Performance Optimizations:

Connection reuse within same node (planned)
Buffered I/O for output collection
Early termination on critical failures

4. SSH Client (`ssh/client.rs`)

Library Choice: async-ssh2-tokio

Why not thrussh: async-ssh2-tokio provides simpler API and better OpenSSH compatibility
Why not openssh: Need fine-grained control over connections
Why not ssh2: Need async/await support for concurrent operations

Implementation Details:

Async/await pattern for non-blocking I/O
Support for both key-based and agent authentication
Configurable timeouts and retry logic

Security Implementation (Phase 1 - Completed 2025-08-21):

✅ Host key verification with three modes:
- StrictHostKeyChecking::Yes - Strict verification using known_hosts
- StrictHostKeyChecking::No - Skip all verification
- StrictHostKeyChecking::AcceptNew - TOFU mode (limited by library)
✅ CLI flag --strict-host-key-checking with default "accept-new"
✅ Uses system known_hosts file (~/.ssh/known_hosts)

Remaining Limitations:

Missing SFTP support for file operations
Accept-new mode falls back to NoCheck due to library limitations
Connection reuse not possible with async-ssh2-tokio (see Connection Pooling section)
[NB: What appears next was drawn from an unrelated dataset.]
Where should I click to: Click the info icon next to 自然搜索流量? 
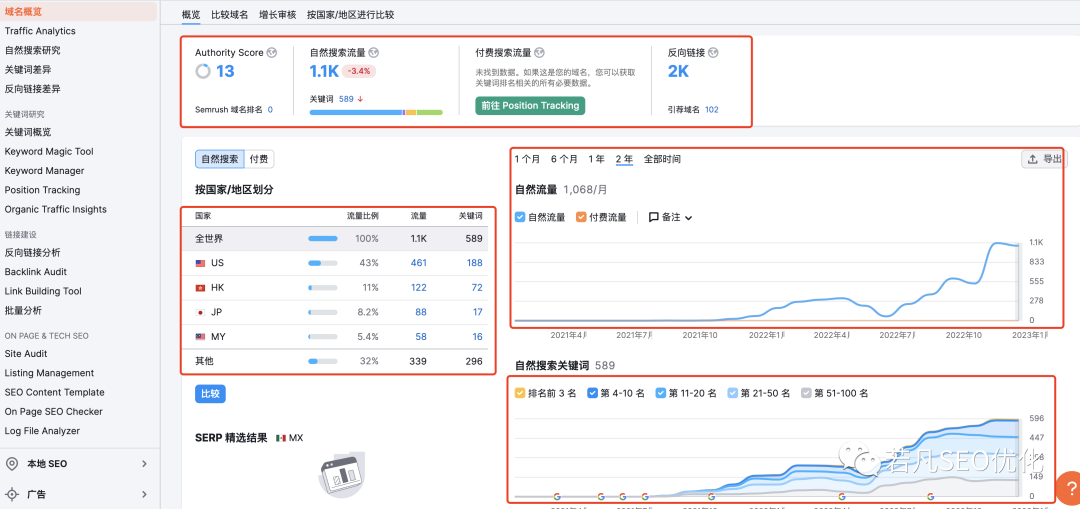click(x=374, y=52)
5. Connection Pooling (`ssh/pool.rs`)

Current Status: Placeholder implementation (Phase 3, 2025-08-21)

Design Decision: After thorough analysis, connection pooling was determined to be not beneficial for bssh's current usage pattern. The implementation exists as a placeholder for future features.

Analysis Results:

Current Usage Pattern: Each CLI invocation executes exactly one operation per host then terminates
No Reuse Scenarios: There are no cases where connections would be reused within a single bssh execution
Library Limitation: async-ssh2-tokio's Client type doesn't support cloning or connection reuse
Performance Impact: Zero benefit for current one-shot command execution model

When Pooling Would Be Beneficial:

Interactive mode with persistent shell sessions
Watch mode for periodic command execution
Server mode providing an HTTP API
Batch command execution from files
Command pipelining on the same hosts

Implementation:

pub struct ConnectionPool {
    _connections: Arc<RwLock<Vec<ConnectionKey>>>,  // Placeholder
    ttl: Duration,
    enabled: bool,
    max_connections: usize,
}

Current Behavior:

Always creates new connections regardless of enabled flag
Provides API surface for future pooling implementation
No performance overhead when disabled (default)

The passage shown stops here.